** Your goal **
Please write out exactly the lines of the data below from the line holding "وردەکاریی زیاتر لەسەر ئەم بابەتە (510, 1543)" through the line holding "Screenshot is 1920x1088.", and leave out the rest.

Collected data:
++++++++++

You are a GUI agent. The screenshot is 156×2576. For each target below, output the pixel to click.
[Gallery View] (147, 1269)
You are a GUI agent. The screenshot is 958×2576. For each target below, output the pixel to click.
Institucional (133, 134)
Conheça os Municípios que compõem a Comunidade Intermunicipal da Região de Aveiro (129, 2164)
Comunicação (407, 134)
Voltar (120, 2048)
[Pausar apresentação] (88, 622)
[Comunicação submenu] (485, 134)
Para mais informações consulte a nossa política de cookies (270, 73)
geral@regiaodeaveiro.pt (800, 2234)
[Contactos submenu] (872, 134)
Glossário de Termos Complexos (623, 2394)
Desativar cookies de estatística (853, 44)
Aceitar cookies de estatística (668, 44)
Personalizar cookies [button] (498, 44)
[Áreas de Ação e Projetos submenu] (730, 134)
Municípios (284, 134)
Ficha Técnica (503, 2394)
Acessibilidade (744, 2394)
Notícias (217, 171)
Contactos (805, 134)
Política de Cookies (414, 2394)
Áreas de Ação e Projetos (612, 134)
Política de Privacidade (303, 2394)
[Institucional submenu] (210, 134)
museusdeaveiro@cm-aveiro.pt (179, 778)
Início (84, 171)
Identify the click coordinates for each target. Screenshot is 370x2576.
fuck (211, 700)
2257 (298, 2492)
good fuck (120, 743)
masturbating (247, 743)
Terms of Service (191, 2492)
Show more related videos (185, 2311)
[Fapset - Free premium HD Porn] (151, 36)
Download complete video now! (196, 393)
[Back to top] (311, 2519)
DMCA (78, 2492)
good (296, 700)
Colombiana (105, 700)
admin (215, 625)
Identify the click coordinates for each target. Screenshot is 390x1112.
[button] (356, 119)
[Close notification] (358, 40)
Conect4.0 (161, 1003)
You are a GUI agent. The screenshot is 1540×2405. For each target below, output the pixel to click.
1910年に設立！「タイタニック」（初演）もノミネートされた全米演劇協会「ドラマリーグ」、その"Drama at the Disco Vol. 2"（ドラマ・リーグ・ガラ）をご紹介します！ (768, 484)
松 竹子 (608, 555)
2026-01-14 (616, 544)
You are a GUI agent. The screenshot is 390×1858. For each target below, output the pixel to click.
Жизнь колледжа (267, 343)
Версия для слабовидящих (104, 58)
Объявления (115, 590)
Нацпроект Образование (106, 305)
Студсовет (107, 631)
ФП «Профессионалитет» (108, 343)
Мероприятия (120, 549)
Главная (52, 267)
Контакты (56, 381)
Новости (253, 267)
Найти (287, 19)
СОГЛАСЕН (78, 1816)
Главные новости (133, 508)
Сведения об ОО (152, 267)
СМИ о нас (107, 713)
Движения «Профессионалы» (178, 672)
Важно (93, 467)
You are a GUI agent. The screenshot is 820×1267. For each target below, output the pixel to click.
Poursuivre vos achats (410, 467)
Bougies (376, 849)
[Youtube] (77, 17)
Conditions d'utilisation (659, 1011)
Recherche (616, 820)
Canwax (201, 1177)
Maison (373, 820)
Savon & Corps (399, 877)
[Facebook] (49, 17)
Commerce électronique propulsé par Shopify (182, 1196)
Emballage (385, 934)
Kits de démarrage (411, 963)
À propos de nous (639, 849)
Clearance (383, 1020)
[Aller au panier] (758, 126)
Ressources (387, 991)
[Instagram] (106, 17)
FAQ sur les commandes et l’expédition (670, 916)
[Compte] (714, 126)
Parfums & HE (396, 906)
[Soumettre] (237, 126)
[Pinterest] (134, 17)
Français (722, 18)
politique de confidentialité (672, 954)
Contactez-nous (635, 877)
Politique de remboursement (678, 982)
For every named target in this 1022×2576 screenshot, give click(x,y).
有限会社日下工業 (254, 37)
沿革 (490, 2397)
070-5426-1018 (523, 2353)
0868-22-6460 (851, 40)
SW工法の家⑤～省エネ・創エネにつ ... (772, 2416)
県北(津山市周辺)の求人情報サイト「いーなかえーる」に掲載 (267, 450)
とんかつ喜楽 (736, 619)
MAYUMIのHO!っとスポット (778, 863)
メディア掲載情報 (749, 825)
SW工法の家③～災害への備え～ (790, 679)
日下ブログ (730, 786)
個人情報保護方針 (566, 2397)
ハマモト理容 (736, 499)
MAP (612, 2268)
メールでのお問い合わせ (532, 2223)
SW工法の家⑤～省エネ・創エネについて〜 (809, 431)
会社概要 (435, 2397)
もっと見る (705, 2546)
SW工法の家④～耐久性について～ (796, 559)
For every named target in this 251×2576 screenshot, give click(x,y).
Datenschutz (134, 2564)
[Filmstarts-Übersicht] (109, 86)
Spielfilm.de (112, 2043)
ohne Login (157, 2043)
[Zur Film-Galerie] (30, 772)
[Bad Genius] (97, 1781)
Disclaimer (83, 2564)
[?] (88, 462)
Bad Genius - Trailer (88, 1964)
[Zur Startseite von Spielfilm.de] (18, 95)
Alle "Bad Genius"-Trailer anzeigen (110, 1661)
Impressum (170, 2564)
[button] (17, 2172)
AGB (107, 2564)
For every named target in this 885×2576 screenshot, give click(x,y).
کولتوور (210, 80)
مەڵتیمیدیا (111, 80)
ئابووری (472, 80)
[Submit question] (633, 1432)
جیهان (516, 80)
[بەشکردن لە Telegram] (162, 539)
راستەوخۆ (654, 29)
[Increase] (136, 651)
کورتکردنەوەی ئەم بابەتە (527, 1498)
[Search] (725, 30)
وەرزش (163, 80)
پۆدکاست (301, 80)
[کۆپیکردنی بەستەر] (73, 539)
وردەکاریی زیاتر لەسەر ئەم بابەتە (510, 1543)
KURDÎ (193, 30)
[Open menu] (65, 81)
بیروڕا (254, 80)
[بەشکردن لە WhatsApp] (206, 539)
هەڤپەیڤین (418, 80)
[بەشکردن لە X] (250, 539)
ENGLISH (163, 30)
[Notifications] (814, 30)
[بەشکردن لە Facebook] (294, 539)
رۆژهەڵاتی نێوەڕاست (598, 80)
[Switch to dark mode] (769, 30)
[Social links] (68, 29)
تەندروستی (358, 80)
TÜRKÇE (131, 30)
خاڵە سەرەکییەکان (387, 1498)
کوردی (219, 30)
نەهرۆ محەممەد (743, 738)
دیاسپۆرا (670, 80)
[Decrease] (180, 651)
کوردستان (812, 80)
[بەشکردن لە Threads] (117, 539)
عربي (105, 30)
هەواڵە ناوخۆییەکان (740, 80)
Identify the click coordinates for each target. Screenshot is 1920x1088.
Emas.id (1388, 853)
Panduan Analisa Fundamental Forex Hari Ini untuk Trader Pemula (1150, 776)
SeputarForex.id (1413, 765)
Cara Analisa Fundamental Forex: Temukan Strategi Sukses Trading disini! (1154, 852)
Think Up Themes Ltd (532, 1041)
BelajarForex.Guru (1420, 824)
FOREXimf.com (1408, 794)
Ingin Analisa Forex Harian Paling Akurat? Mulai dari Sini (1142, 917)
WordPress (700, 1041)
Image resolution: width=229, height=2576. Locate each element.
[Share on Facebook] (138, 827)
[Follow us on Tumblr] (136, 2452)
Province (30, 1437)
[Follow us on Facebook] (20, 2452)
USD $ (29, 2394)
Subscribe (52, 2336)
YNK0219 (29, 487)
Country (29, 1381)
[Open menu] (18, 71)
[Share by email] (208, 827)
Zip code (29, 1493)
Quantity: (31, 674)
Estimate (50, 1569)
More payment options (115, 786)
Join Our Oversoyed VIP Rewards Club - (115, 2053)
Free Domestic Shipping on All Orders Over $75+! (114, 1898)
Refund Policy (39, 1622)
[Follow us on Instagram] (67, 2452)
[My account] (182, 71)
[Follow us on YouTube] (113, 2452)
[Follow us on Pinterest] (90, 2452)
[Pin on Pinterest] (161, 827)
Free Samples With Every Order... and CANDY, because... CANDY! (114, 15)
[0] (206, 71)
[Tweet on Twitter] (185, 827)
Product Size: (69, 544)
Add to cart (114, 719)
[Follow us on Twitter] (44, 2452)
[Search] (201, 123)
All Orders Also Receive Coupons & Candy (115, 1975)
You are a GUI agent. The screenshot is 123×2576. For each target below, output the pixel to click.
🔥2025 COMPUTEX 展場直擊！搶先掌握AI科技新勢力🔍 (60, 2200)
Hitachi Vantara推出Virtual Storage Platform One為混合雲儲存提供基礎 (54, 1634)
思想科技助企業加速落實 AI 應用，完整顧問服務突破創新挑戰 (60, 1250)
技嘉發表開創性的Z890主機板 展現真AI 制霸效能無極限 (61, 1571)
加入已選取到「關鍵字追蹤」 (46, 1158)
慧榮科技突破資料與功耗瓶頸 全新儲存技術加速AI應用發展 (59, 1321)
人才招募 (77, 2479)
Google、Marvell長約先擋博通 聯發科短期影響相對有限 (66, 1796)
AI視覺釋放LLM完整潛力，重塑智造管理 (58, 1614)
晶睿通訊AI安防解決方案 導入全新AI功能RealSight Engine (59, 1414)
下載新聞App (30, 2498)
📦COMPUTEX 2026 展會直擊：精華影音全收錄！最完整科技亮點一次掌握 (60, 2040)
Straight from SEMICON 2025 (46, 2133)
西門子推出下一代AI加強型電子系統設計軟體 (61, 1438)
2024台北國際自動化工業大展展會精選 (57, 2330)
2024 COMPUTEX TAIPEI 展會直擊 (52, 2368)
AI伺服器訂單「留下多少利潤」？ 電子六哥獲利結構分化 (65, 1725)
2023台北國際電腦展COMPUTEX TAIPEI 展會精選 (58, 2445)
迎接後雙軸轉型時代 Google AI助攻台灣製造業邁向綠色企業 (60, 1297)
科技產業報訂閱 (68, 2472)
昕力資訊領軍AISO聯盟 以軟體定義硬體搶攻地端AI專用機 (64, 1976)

++++++++++

** Response area **
وردەکاریی زیاتر لەسەر ئەم بابەتە (510, 1543)
KURDÎ (193, 30)
[Open menu] (65, 81)
بیروڕا (254, 80)
[بەشکردن لە WhatsApp] (206, 539)
هەڤپەیڤین (418, 80)
[بەشکردن لە X] (250, 539)
ENGLISH (163, 30)
[Notifications] (814, 30)
[بەشکردن لە Facebook] (294, 539)
رۆژهەڵاتی نێوەڕاست (598, 80)
[Switch to dark mode] (769, 30)
[Social links] (68, 29)
تەندروستی (358, 80)
TÜRKÇE (131, 30)
خاڵە سەرەکییەکان (387, 1498)
کوردی (219, 30)
نەهرۆ محەممەد (743, 738)
دیاسپۆرا (670, 80)
[Decrease] (180, 651)
کوردستان (812, 80)
[بەشکردن لە Threads] (117, 539)
عربي (105, 30)
هەواڵە ناوخۆییەکان (740, 80)
Identify the click coordinates for each target. Screenshot is 1920x1088.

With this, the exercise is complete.